F1 introduced a cost cap in 2021 to rein in spending and level the playing field between the big teams and smaller outfits.

This year’s cap is set at $135-Million, but teams are allowed some exceptions and an additional allowance for there being more than 21 races.

Brown said F1 needed financial, technical and sporting regulations that enabled teams to innovate and invest in sustainability.

A chance for change with new Concorde Agreement

The current ‘Concorde’ agreement, which sets out the terms and commercial arrangements under which the teams race, runs through 2025 but rights holders Liberty Media are keen to draw up a new one before then.

“What we’d like to see is some adaptation of the financial regulations that allow you to clearly invest in sustainability,” Brown told reporters.
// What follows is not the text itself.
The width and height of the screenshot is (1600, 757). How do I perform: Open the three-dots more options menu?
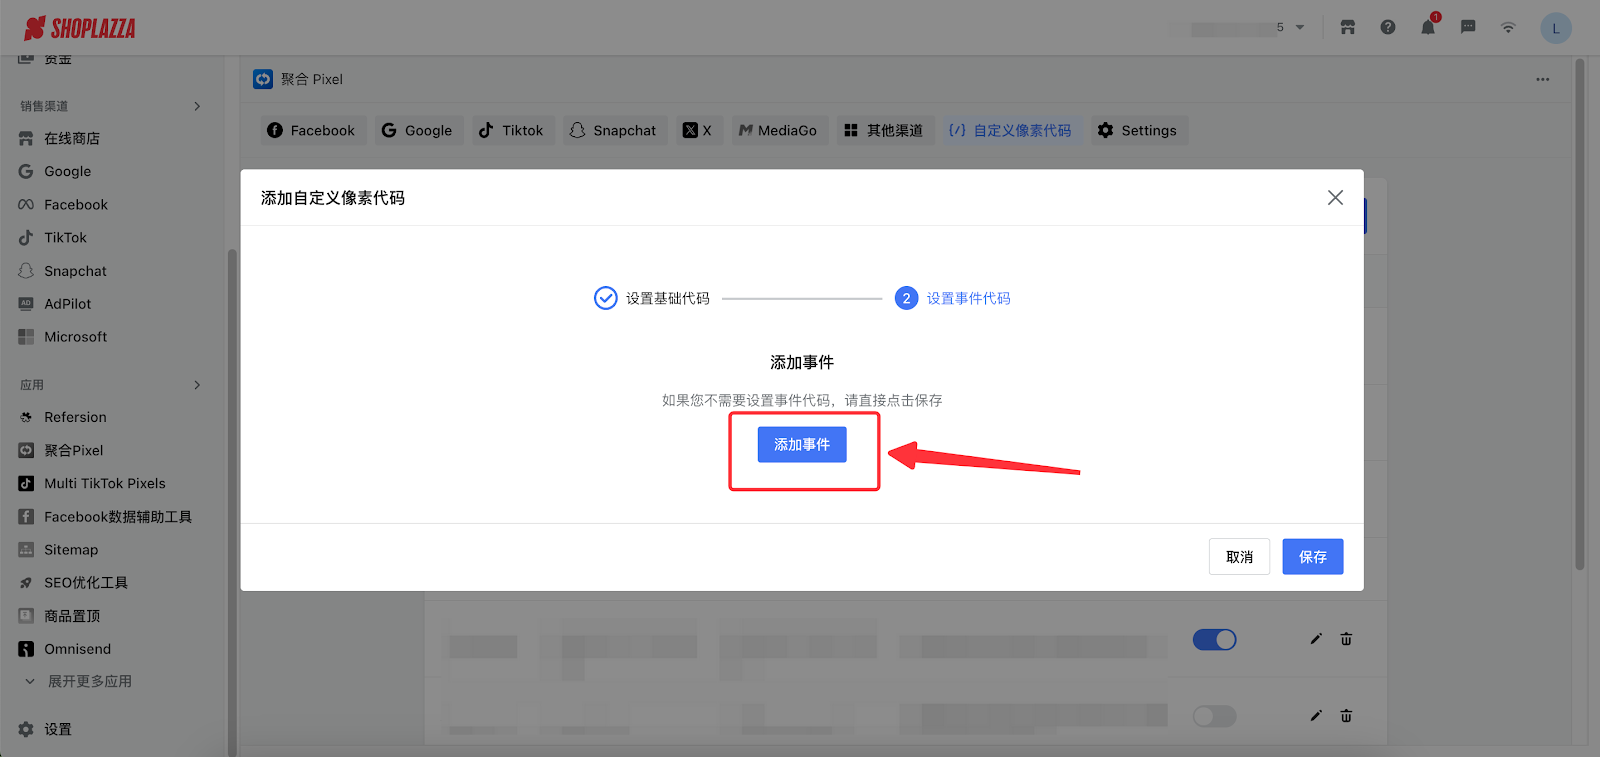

McLaren sustainability director Kim Wilson said new regulations for 2026 offered a big opportunity. That could be requiring a proportion of the car to be made from sustainable materials and how events are organized.
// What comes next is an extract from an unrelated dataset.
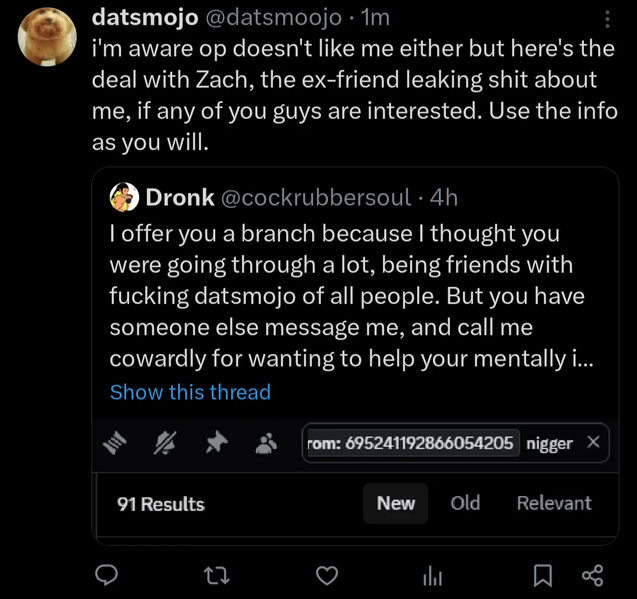
Task: Open the tweet's three-dot more menu
Action: pyautogui.click(x=608, y=19)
“Although they say 2026 we’ve got quite a small window to be able to come together collaboratively to find these pathways to building sustainability into the regulations,” said Wilson. “So we’ve really only effectively got until next summer I think. That’s why its urgent we need to act now.”

McLaren’s sustainability report recorded a 9% reduction in air freight emissions over two years as a result of transporting more race equipment by sea.